RECORD SET: Begin

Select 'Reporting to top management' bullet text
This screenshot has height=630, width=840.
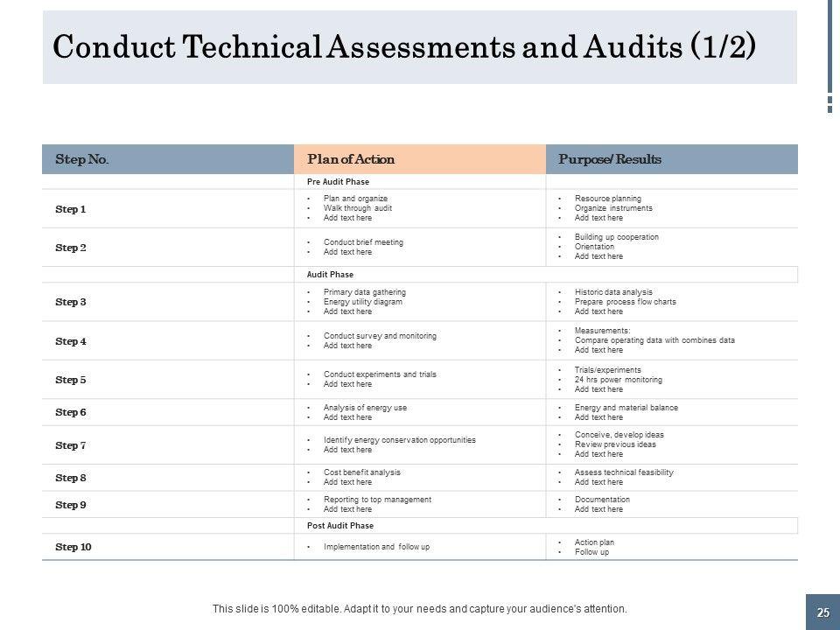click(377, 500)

RECORD SET: End
RECORD SET: Begin

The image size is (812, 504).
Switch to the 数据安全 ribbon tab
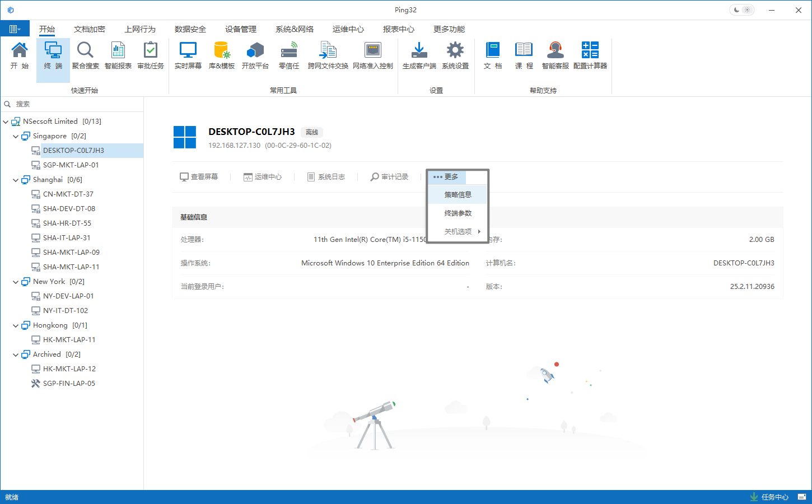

RECORD SET: End

> TASK DIRECTIONS
What do the lines above say from the one containing "The image size is (812, 504)." down to the one containing "Switch to the 数据安全 ribbon tab"? Return them exactly, both end lines included, and only them.

> WORKED SOLUTION
The image size is (812, 504).
Switch to the 数据安全 ribbon tab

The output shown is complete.